**Problem statement:** Copy out every record below verbatim, omitting the pictures.

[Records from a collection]
****************************************
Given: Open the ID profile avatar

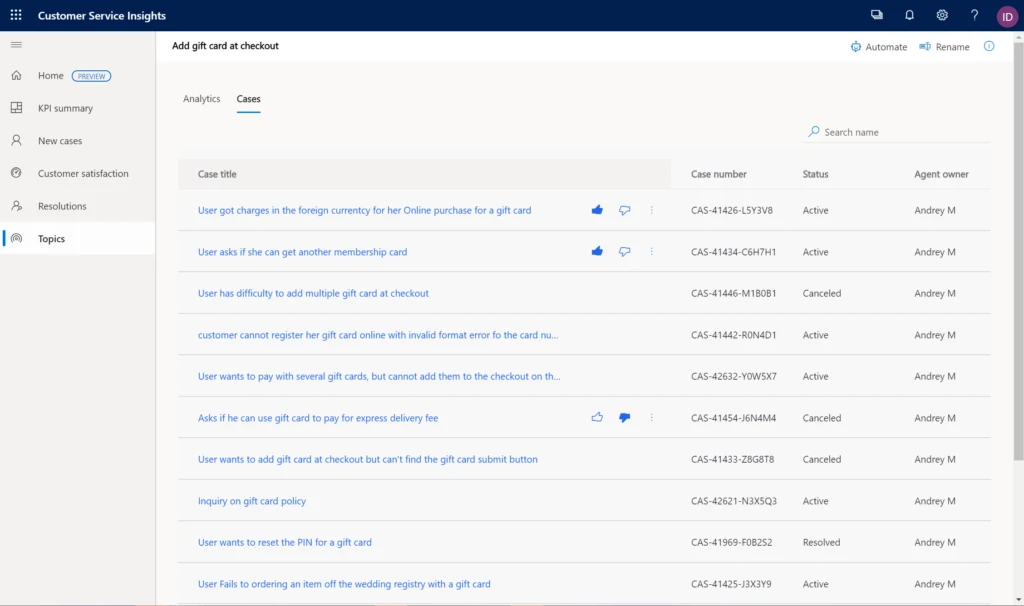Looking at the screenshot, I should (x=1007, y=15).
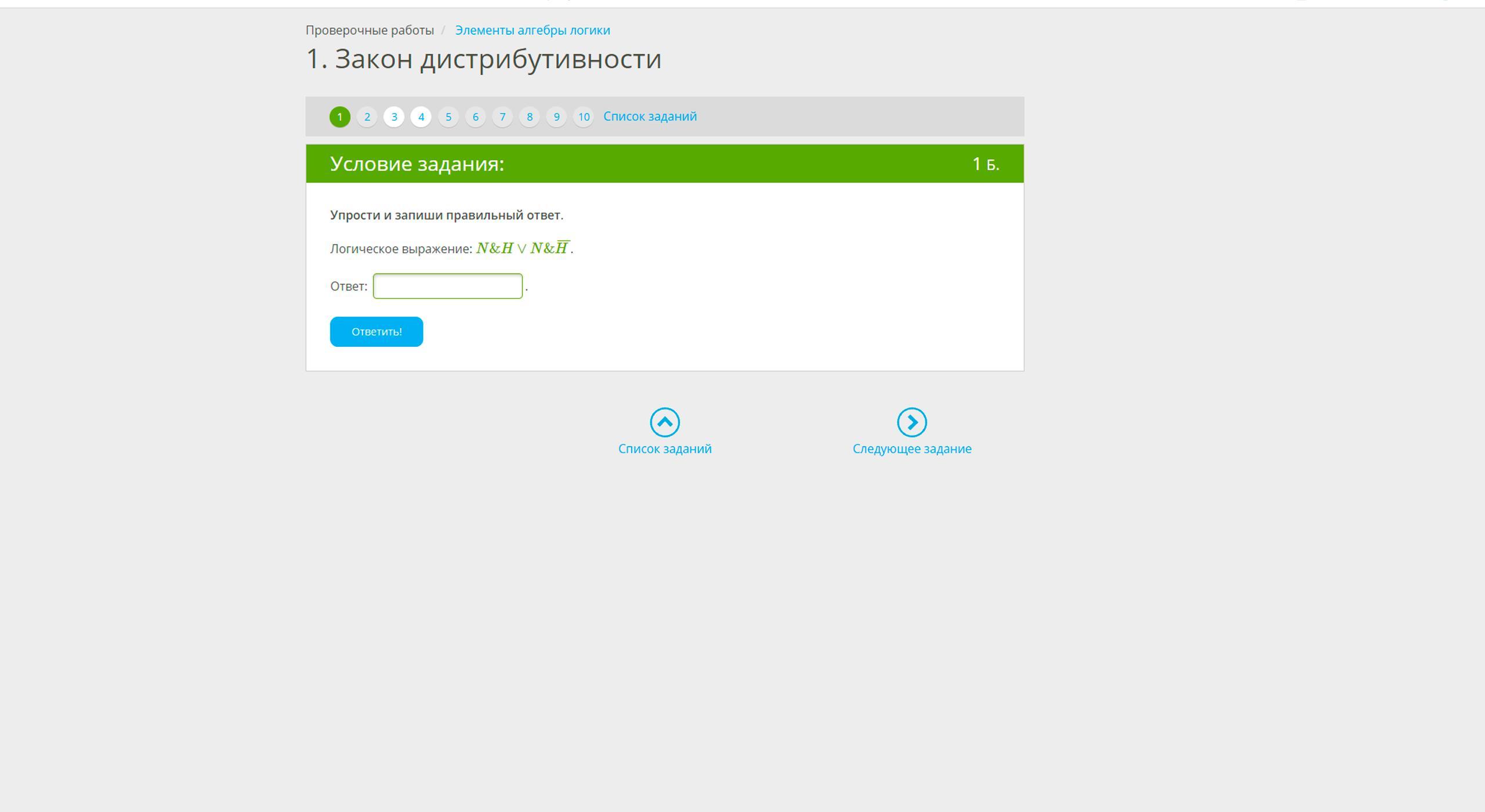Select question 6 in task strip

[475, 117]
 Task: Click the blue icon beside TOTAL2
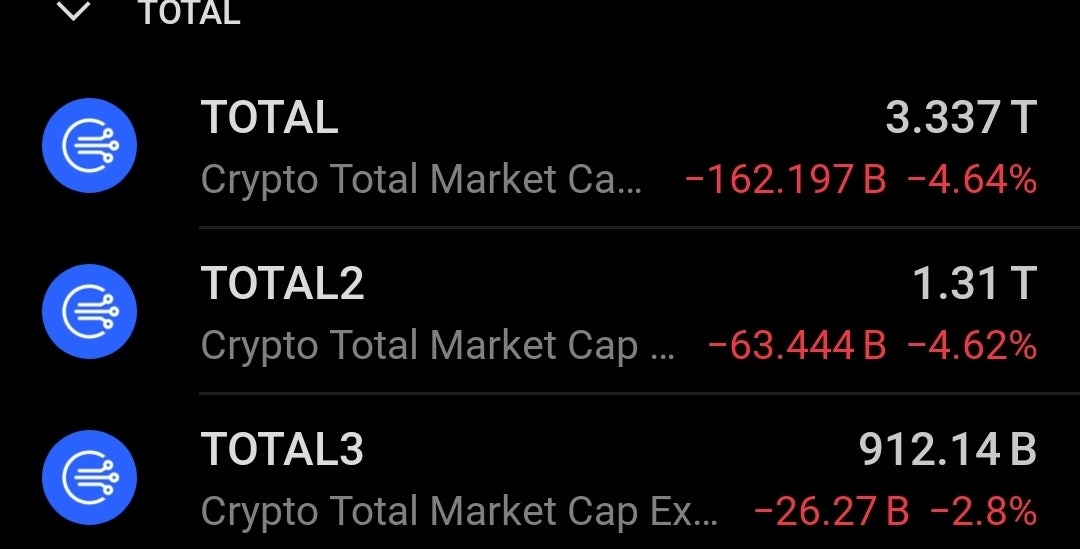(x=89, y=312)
****************************************
**Answer to the problem:**
Given: Open the ID profile avatar

Looking at the screenshot, I should (x=1007, y=15).
Select question 6 in task strip

[475, 117]
 Task: Click the blue icon beside TOTAL2
(x=89, y=312)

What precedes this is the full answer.